FAO trains 200 farmers as facilitators of farmer field schools

Nurseries are good to control crop germination and initial development ©FAO/ Maximo Ochoa
16/04/2021

16 April 2021, Alto Molócuè (Zambézia) – When she first learned about PROMOVE Agribiz project, which was coming to her village of Mugema, Ilda Ernesto understood that she would get the opportunity to innovate in her agriculture activity.

Co-financed by the European Union, the Food and Agriculture Organization of the United Nations (FAO), and the German Cooperation, and co-implemented by FAO, the German Agency for International Cooperation (GIZ), the Development Impact Evaluation (DIME) of the World Bank, and the Mozambique National Sustainable Development Fund (FNDS), PROMOVE Agribiz aims at promoting market-driven sustainable small-scale agriculture. The project focuses, among others, on the farmer field school (FFS) approach, in which farmers from a given community gather weekly to learn in a practical and experimental way food and cash crop management techniques and practices.

Ilda joined one FFS in Mugema and on Saturday (17.04.) she completes her training as FFS farmer facilitator. In total, FAO will train 196 farmer facilitators in a series of trainings until the beginning of May in the 10 districts of Nampula and Zambézia provinces, covered by PROMOVE Agribiz.

In this training, farmers learn production techniques and climate change adaptation practices, including the principles of conservation agriculture, diversified systems and polyculture. In the end, all of them receive a kit with inputs, among others seeds and fertilizer, to establish learning plots in their new FFS and facilitate the new learning cycle during the next cropping season.

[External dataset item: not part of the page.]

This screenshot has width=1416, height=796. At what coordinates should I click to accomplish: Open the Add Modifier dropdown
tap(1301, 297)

At the end of this first training, Ilda recalls that the first practice disseminated in her former FFS which she adopted in her own field was row-seeding. But in the FFS, she also learned to "not burn grass or the remains of past crops, but to leave them there on the field, since they help improve soil quality". Mulching is one of the conservation agriculture principles and helps reduce erosion and improve the soil´s capacity to retain humidity. The result was obvious, the 37-year old mother of five says: "Production increased. I had full cobs, with complete grain lines."

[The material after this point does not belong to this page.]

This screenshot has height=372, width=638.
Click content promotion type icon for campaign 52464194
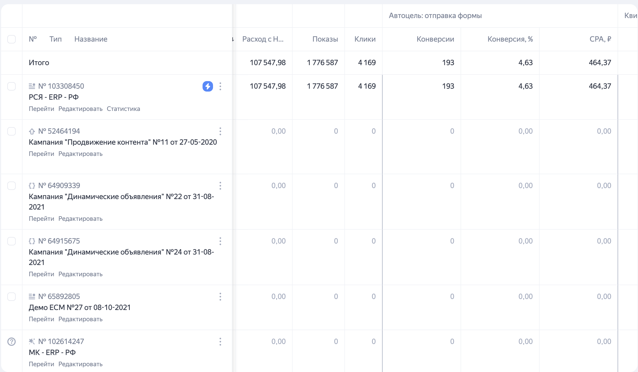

Through a learning by doing approach, the FFS established within PROMOVE Agribiz focus on conservation agriculture and other production systems, which, according to Máximo Ochoa, FAO FFS Specialist and one of the trainers of Ilda´s and other 13 farmers´ from Alto Molócuè, throughout last week, is one of the most efficient ways to "prepare smallholder farmers to react to climate change, which the provinces of Nampula and Zambézia are exposed to, enhancing their fields´ and communities resilience".

Until the end of the project, 720 FFS are expected to be established with 18 000 smallholder farmers, of which 60% women like Ilda Ernesto, trained.